### Assignment
The records that follow must be repeated verbatim, every one of them.
:: Input for this task
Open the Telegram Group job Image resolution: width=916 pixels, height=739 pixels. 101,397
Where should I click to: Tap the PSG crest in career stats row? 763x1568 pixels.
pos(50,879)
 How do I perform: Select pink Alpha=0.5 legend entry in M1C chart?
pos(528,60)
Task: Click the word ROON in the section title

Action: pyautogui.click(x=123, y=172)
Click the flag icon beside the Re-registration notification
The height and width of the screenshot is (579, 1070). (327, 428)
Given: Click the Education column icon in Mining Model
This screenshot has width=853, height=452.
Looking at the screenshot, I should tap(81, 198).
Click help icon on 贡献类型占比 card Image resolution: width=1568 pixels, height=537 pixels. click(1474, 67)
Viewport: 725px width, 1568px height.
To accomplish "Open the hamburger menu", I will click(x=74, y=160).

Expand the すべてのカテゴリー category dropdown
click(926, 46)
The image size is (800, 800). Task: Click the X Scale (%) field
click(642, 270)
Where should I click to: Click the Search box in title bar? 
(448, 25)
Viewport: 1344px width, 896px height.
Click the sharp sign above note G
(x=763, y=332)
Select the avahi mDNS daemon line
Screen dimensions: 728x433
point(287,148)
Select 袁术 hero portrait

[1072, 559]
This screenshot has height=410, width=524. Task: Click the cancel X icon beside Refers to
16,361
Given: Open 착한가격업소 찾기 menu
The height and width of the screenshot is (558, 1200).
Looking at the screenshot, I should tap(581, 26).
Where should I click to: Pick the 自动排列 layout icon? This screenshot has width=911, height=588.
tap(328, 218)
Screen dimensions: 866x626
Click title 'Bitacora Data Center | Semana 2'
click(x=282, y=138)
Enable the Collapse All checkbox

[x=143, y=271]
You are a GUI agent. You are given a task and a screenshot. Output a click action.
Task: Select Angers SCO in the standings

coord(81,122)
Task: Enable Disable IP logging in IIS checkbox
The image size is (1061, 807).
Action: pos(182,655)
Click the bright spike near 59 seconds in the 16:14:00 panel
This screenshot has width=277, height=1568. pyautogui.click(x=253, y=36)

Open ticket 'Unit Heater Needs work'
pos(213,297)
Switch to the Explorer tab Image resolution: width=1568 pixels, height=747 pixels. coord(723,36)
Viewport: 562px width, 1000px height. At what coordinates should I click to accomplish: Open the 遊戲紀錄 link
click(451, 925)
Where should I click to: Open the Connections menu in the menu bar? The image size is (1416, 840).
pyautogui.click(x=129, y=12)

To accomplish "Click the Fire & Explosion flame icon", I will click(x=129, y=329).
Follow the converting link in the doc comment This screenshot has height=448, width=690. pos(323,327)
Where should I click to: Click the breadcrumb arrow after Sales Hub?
::::
### Your solution
Open the Telegram Group job Image resolution: width=916 pixels, height=739 pixels. 101,397
Where should I click to: Tap the PSG crest in career stats row? 763x1568 pixels.
pos(50,879)
 How do I perform: Select pink Alpha=0.5 legend entry in M1C chart?
pos(528,60)
Task: Click the word ROON in the section title

Action: pyautogui.click(x=123, y=172)
Click the flag icon beside the Re-registration notification
The height and width of the screenshot is (579, 1070). (327, 428)
Given: Click the Education column icon in Mining Model
This screenshot has width=853, height=452.
Looking at the screenshot, I should tap(81, 198).
Click help icon on 贡献类型占比 card Image resolution: width=1568 pixels, height=537 pixels. click(1474, 67)
Viewport: 725px width, 1568px height.
To accomplish "Open the hamburger menu", I will click(x=74, y=160).

Expand the すべてのカテゴリー category dropdown
click(926, 46)
The image size is (800, 800). Task: Click the X Scale (%) field
click(642, 270)
Where should I click to: Click the Search box in title bar? 
(448, 25)
Viewport: 1344px width, 896px height.
Click the sharp sign above note G
(x=763, y=332)
Select the avahi mDNS daemon line
Screen dimensions: 728x433
point(287,148)
Select 袁术 hero portrait

[1072, 559]
This screenshot has height=410, width=524. Task: Click the cancel X icon beside Refers to
16,361
Given: Open 착한가격업소 찾기 menu
The height and width of the screenshot is (558, 1200).
Looking at the screenshot, I should tap(581, 26).
Where should I click to: Pick the 自动排列 layout icon? This screenshot has width=911, height=588.
tap(328, 218)
Screen dimensions: 866x626
Click title 'Bitacora Data Center | Semana 2'
click(x=282, y=138)
Enable the Collapse All checkbox

[x=143, y=271]
You are a GUI agent. You are given a task and a screenshot. Output a click action.
Task: Select Angers SCO in the standings

coord(81,122)
Task: Enable Disable IP logging in IIS checkbox
The image size is (1061, 807).
Action: pos(182,655)
Click the bright spike near 59 seconds in the 16:14:00 panel
This screenshot has width=277, height=1568. pyautogui.click(x=253, y=36)

Open ticket 'Unit Heater Needs work'
pos(213,297)
Switch to the Explorer tab Image resolution: width=1568 pixels, height=747 pixels. coord(723,36)
Viewport: 562px width, 1000px height. At what coordinates should I click to accomplish: Open the 遊戲紀錄 link
click(451, 925)
Where should I click to: Open the Connections menu in the menu bar? The image size is (1416, 840).
pyautogui.click(x=129, y=12)

To accomplish "Click the Fire & Explosion flame icon", I will click(x=129, y=329).
Follow the converting link in the doc comment This screenshot has height=448, width=690. pos(323,327)
Where should I click to: Click the breadcrumb arrow after Sales Hub?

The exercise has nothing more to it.